* Enunciado do problema
Transcreva palavra por palavra a passagem do texto sobre Paddy Bevin que começa em "É precisamente essa" e prossegue até "fraturou as costelas.", inclusive.

Paddy Bevin é um daqueles tipos que vê sempre o copo meio cheio. Quando outros se teriam atemorizado por serem chamados à última hora para estar neste Tour, ele abre um sorriso rasgado e goza com a situação, com o mesmo despojamento que usa para gozar consigo. "Tive o dobro do tempo para me preparar do que na Vuelta do ano passado, o que já é alguma coisa. Penso que estas convocatórias na véspera fazem parte de quem sou na equipa. Não sou o primeiro na lista e isto é uma consequência da ‘liga’ em que estou. Tem sido a minha história este ano. Tenho tido algumas corridas inesperadas e adaptar-me a isso tem sido um atributo valioso”, declarou.

É precisamente essa a qualidade que melhor define um dos quatro neozelandeses nesta edição da prova francesa. Há pouco mais de um ano, quando cumpria a sua temporada de estreia no WorldTour e na Europa, depois de despontar para a modalidade em formações continentais dos Estados Unidos e da Austrália, com resultados que cativaram o mosaico cultural que é a Cannondale-Drapac, deu nas vistas ao ser terceiro no prólogo do Paris-Nice. O início fulgurante entre a elite do ciclismo mundial - atestado também pelo título de campeão nacional de contra-relógio e pelo décimo lugar no Tour Down Under - foi do mais éfemero: na quinta etapa da prova francesa, caiu quando seguia na quarta posição da geral e fraturou as costelas.

“Saboreei levemente o sucesso. Estava no pódio de provas WorldTour, estava a surpreender muita gente e então sofri um duro golpe. Qualquer pessoa que tenha partido as costelas sabe que é uma experiência horrível. Demorei algum tempo a superar. Nos meses seguintes, ainda tive alguns bons resultados, mas faltou-me sempre aquele bocadinho extra”, recordou numa entrevista ao CyclingTips. O duro contacto com a realidade levou-o a apreciar mais as oportunidades, como a que lhe caiu do céu a cinco dias da partida da Vuelta 2016.

* Material fornecido
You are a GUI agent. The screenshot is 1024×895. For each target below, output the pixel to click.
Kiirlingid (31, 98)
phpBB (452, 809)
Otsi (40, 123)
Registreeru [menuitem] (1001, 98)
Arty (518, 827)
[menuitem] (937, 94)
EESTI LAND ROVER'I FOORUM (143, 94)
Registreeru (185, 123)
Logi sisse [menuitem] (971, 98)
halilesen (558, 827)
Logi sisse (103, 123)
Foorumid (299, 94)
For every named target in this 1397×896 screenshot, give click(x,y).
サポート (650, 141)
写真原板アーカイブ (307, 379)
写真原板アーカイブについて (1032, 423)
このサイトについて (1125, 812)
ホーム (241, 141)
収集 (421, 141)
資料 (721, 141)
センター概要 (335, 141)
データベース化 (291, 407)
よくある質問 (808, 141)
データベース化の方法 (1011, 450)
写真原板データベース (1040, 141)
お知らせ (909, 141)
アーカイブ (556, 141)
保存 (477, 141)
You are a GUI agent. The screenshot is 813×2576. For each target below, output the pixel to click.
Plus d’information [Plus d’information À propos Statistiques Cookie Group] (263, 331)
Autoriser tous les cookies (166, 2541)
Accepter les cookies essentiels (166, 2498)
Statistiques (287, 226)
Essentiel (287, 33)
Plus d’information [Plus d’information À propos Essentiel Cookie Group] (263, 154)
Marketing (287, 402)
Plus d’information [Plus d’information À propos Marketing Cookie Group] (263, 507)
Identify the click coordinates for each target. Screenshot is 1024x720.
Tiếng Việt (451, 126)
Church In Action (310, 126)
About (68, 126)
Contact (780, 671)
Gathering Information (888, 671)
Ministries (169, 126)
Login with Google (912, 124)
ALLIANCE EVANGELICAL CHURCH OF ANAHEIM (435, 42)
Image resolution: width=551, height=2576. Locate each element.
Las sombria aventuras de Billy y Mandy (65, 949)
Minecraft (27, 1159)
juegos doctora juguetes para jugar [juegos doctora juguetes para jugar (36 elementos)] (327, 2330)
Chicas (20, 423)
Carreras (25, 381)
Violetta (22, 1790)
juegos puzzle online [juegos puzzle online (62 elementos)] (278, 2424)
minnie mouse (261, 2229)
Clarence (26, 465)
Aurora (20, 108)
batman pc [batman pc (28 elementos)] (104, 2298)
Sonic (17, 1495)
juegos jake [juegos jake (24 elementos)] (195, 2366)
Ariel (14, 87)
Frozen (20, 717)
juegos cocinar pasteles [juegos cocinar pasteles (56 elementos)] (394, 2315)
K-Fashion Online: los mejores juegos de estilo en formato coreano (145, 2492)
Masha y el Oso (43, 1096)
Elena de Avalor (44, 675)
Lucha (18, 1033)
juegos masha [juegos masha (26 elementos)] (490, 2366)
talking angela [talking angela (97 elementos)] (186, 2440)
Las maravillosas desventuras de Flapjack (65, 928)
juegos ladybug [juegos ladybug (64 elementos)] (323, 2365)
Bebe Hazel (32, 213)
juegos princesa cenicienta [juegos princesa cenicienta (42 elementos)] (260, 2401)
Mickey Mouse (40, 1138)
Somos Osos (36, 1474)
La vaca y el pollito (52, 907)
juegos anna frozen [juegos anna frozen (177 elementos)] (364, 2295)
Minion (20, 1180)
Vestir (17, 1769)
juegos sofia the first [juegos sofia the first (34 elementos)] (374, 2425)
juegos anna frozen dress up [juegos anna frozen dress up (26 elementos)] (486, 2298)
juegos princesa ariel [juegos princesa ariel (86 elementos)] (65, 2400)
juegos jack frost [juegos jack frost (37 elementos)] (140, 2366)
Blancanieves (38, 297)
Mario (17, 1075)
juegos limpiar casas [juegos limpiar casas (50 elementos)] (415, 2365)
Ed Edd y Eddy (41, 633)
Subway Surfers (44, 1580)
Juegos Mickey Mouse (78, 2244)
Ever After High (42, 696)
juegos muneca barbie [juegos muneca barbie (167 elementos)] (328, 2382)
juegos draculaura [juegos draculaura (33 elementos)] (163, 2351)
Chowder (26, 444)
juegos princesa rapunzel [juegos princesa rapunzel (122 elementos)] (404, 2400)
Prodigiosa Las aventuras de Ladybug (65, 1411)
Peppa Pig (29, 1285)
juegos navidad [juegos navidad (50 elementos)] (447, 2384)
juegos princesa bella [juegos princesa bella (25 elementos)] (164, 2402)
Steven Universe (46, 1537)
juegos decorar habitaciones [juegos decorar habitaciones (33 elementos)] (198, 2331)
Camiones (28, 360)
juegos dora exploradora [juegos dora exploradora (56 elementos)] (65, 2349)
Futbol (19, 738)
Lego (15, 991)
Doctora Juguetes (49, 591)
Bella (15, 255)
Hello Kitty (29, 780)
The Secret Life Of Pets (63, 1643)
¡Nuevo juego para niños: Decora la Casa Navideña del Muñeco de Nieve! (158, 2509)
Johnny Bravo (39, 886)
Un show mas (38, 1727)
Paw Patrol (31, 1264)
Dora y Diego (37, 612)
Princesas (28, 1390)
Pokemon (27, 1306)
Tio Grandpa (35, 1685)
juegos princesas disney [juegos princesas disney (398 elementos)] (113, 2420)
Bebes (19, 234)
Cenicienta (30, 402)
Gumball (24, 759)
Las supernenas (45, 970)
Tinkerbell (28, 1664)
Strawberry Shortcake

* Resposta ao exercício
É precisamente essa a qualidade que melhor define um dos quatro neozelandeses nesta edição da prova francesa. Há pouco mais de um ano, quando cumpria a sua temporada de estreia no WorldTour e na Europa, depois de despontar para a modalidade em formações continentais dos Estados Unidos e da Austrália, com resultados que cativaram o mosaico cultural que é a Cannondale-Drapac, deu nas vistas ao ser terceiro no prólogo do Paris-Nice. O início fulgurante entre a elite do ciclismo mundial - atestado também pelo título de campeão nacional de contra-relógio e pelo décimo lugar no Tour Down Under - foi do mais éfemero: na quinta etapa da prova francesa, caiu quando seguia na quarta posição da geral e fraturou as costelas.